Thursday, May 9, 2013

I was just awarded a 2013 Infometrics Institute Summer Fellowship!

This was very good news to get today. I didn't get the Mathematica fellowship I had applied for and hadn't heard back from a lot of other stuff, so I was worried I'd be working retail this summer. The fellowship will help me keep writing while building up my diaper fund (no, I am not incontinent - I am expecting).

The Infometrics Institute website is here.

More on information theoretic approaches to econometrics here and here (the latter authored by my many-times-over professor and likely dissertation committee member).

My co-fellow is in my cohort - Woubet Kassa. I just talked to him and he tells me he'll be continuing work he did this spring on the importance of land titling institutions for economic development. He's a great guy and I'm very excited to be working more with him this summer.

This is the proposal I sent in. It is going to fit in very well with my Sloan Foundation work using the same data:
The economic literature on grade inflation has primarily been concerned with the biased representation of student ability and the impact on student major choices. However, the studies to date are not completely satisfactory if we expect agents operating in the labor market to behave rationally. The problem of grade inflation is common knowledge, so why wouldn’t employers, students, and teachers simply adjust their expectations by an appropriate expected grade inflation factor before making their decisions? An information theoretic approach to grade inflation is potentially more fruitful. From the perspective of information theory, the critical point is not that grades are being inflated over time (agents can adjust for inflation), but that they are also being compressed due to truncation in the grading scale. This implies that grade inflation not only changes the central tendency of the grade distribution; it also reduces the entropy of grades. When employers and graduate school admissions committees review college transcripts they are interested in extracting compressed information about the student’s abilities. Additional compression as a result of grade inflation degrades this information further.

I propose an investigation of the relative entropy of grades by college major, its impact on student and employer choices and the determination of wages inside and outside one’s field. I will use the 2008/2009 Baccalaureate and Beyond survey (I already have the data), which includes college transcript data for approximately 15,000 American students who graduated in the 2008/2009 academic year. Fields of study with high entropy in grade distributions should be associated with wider dispersion in starting wages, lower labor market churning, and slower wage growth over time (because there is less to be learned about student ability due to the higher information content of grades). Fields of study with lower entropy grade distributions should have lower starting wages and less wage dispersion, but potentially more churning between jobs and wage growth over time as student abilities are learned by employers on the job. My preliminary review of the literature on grade inflation suggests that an information theoretic approach to the problem would be an original contribution. The only comparable analysis I have found is an unpublished memo by a computer science professor discussing the possibility of an information theoretic approach to understanding grade inflation.


  1. Interesting topic.

    I've wondered why employers (and graduate schools) don't use class rank instead of grade. Do colleges make that information available? Your explanation of the problem might still work, if a compressed grade scale meant that class rank had a larger random error than before.

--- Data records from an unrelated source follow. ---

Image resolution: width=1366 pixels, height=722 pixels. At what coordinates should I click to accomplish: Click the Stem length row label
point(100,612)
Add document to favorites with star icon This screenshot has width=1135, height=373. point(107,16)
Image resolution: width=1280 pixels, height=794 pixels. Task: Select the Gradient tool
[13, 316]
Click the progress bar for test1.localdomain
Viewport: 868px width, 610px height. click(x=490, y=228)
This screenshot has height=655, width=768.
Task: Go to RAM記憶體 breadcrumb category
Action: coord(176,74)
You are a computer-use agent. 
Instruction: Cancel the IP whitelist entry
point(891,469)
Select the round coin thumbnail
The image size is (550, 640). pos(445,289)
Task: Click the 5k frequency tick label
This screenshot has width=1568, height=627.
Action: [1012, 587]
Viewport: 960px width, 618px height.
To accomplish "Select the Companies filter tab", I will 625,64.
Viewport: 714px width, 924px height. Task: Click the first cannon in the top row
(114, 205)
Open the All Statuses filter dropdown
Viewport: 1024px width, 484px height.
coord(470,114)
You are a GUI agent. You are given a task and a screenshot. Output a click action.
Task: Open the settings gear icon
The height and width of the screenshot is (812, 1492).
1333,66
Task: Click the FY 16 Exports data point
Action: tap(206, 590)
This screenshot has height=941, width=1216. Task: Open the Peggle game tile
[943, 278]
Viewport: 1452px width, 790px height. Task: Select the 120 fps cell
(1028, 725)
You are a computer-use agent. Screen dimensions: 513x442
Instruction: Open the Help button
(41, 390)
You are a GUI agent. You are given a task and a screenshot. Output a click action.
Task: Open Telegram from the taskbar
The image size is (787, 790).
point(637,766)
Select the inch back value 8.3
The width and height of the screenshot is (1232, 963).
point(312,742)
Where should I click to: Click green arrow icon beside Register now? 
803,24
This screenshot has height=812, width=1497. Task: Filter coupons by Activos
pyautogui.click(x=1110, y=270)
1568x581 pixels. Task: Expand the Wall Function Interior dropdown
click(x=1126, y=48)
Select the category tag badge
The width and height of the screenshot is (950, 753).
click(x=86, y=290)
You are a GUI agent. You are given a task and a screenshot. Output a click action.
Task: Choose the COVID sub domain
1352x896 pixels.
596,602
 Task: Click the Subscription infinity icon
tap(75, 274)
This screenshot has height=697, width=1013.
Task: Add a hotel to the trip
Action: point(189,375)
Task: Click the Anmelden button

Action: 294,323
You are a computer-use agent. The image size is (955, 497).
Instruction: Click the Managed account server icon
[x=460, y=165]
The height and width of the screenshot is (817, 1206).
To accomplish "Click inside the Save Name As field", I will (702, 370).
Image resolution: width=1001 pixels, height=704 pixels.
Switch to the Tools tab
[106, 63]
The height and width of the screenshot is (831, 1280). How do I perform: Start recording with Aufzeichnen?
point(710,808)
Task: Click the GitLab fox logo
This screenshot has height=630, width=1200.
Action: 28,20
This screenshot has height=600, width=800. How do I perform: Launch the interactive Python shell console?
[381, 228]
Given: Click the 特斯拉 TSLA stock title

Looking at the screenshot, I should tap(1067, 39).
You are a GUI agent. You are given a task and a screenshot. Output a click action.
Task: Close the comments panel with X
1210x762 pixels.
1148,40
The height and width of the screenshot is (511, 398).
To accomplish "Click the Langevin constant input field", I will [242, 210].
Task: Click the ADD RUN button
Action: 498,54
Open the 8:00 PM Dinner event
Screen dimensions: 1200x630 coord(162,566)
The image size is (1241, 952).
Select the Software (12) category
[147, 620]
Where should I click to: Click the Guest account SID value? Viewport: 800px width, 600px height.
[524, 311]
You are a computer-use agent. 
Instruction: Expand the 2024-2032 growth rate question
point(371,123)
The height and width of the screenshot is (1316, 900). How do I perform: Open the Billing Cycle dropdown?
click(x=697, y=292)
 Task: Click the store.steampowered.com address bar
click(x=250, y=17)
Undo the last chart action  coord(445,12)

    Also, might the problem be uneven grade inflation across colleges, or even across majors, making it harder for the employer to judge what a grade means? The obvious solution would be for the employer to have information on average grades, or better on average and standard deviation, by college and perhaps by major--I don't know how available that would be.

    1. I know class rank is a delicate issue in some cases. Not in college, but in high school I remember it was not reported because it was so sensitive for people. But obviously if colleges have centralized transcript information the rank would be trivial. It's never appeared on any of my transcripts, though.

      I think the problems across colleges and majors are important too. I have data on all grades - so I can associate them with in and outside of the major classes. I should take a look at that and potential differential effects.

      Again, for a college all of this ought to be available if they wanted to report it. Of course there would be more trouble reporting across colleges.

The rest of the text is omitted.